# Entries on target coordinates
━━━

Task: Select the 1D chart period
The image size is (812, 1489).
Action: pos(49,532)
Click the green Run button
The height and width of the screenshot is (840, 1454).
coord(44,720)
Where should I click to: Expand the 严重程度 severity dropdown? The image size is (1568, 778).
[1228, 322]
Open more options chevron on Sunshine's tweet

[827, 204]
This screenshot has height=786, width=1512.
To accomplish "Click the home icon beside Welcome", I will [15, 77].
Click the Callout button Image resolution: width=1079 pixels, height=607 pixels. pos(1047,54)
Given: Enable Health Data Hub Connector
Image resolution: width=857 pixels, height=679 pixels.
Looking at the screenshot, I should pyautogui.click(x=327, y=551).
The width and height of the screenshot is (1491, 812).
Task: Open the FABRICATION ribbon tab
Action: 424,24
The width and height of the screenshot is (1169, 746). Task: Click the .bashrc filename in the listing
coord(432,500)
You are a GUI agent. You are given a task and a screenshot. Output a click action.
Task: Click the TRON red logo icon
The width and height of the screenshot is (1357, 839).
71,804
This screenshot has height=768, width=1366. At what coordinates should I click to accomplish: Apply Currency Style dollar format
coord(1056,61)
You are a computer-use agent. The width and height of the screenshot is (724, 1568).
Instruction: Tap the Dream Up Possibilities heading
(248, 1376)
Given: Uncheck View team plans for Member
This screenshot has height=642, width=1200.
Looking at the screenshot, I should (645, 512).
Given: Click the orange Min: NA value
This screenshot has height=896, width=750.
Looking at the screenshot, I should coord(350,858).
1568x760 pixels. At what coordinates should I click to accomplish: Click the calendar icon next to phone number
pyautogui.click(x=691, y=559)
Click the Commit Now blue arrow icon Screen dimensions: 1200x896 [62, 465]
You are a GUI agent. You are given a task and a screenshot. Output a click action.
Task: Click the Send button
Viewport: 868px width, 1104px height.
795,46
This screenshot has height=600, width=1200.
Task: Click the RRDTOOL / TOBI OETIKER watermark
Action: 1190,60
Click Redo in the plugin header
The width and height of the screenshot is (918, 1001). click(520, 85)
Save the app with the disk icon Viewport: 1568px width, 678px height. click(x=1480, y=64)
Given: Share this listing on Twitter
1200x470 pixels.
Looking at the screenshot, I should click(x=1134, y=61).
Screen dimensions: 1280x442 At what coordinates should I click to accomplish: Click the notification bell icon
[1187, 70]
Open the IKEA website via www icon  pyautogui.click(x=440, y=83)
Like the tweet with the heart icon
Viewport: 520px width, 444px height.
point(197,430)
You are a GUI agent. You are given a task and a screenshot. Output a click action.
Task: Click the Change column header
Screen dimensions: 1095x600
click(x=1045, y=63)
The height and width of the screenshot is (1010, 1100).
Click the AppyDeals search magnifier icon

━━━

# Aim of the task
Count the lines in the entries above that contain the string "what", treating uppercase and lowercase as different, and reply with the number only.

# Expected output
3